Fizzy Living managing director Harry Downes added that the plans would “shackle” the business model of developers and discourage institutional investors.
“We are all trying to achieve more affordable rents, but it all doesn’t need to be the lowest end of the scale. The mayor needs to be careful that he doesn’t cut off his nose [to spite his face] by making affordable products - which many BTR projects are - unviable.”
Affordable rent is currently set at a maximum of 80% of market value, but under the London Living Rent scheme, it would be set at a third of the median income in a borough, driving the level of affordable rents down in many parts of London.
In the borough of Newham, for example, Khan’s new plan would see affordable rents set as low as 55% of market levels, according to Property Week analysis. A two-bedroom flat offered at London Living Rent would cost £683 a month compared to an average market rent of £1,244.
In Hounslow, affordable rent would be set at 61% of market value: £822 for a two-bedroom flat compared to a borough average of £1,348.
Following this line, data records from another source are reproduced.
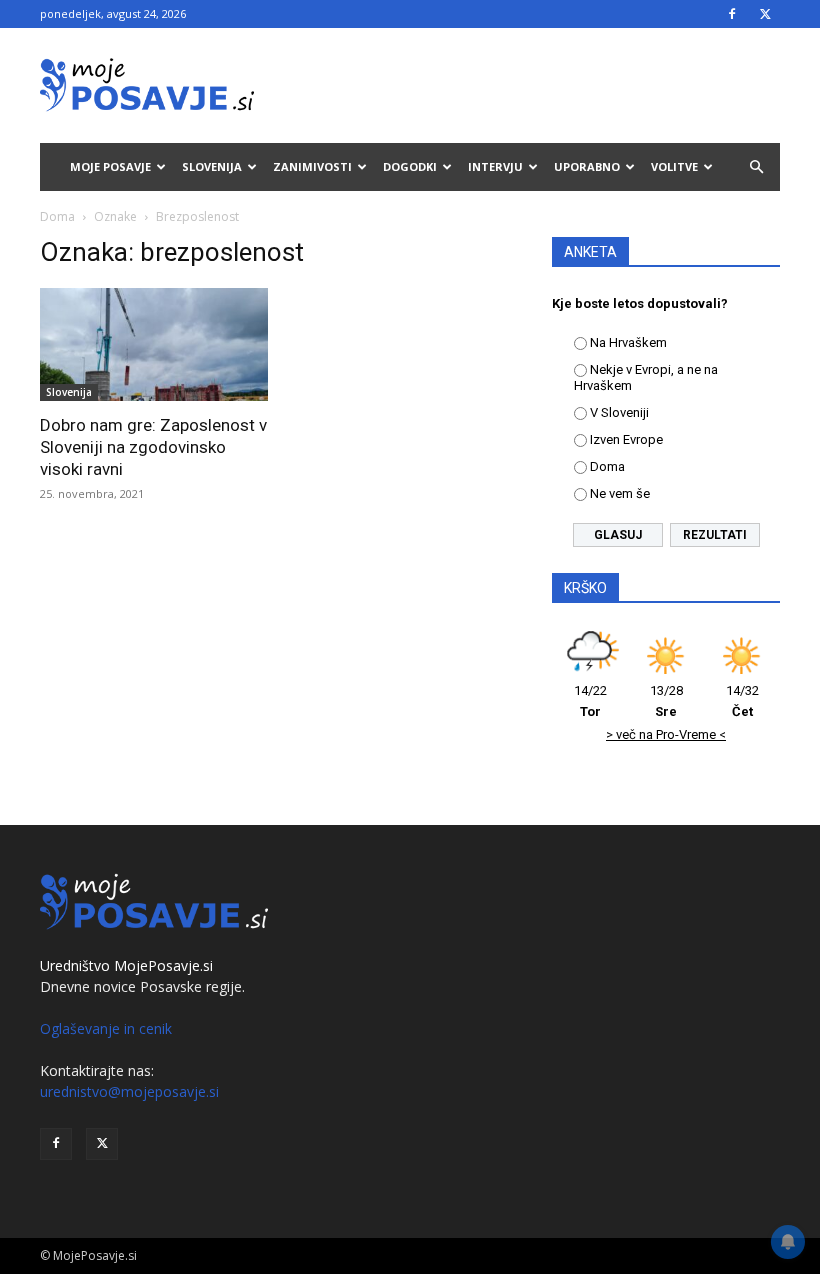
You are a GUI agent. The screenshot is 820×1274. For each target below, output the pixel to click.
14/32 (742, 701)
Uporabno (587, 166)
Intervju (495, 166)
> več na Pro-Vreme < (666, 734)
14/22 (590, 701)
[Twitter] (765, 14)
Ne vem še (620, 493)
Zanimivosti (312, 166)
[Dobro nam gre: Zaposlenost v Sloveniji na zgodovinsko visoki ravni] (154, 344)
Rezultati (715, 535)
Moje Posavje (110, 166)
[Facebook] (732, 14)
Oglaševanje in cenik (106, 1028)
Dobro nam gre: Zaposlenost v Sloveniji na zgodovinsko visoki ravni (153, 447)
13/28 (666, 701)
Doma (57, 216)
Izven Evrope (626, 439)
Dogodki (410, 166)
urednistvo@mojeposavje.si (129, 1091)
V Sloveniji (619, 412)
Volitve (674, 166)
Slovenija (212, 166)
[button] (756, 167)
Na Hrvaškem (628, 342)
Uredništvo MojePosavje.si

‘Convoluted, costly’ checks
Developers that failed to meet the overall affordable housing target of between 35% and 40% would come under greater scrutiny, with schemes subjected to “convoluted, costly” checks by City Hall viability experts, said the source.
However, those that met the target would be able to skip the viability process that often slowed down planning.
Khan would not be able to force boroughs to adhere to the affordable levels, but he would be able to ramp up the number of call-ins to ensure developments that fell below the threshold did not have a smooth ride.
The mayor will encourage boroughs to refer schemes that do not meet the requirements to a viability unit based in City Hall, which will probe developers’ plans and push for as much affordable housing as possible.
“It could be a month or two’s difference in terms of determining your application, or even longer,” the source said.
City Hall closed applications for positions on the team this week, including a ‘development viability adviser’ - a role that will pay £82,000 a year.
Khan’s aim is to allow schemes that meet the minimum threshold to “zoom through the system”, therefore increasing the number of new starts.
City Hall is consulting on the plans ahead of the publication of planning guidance later this year.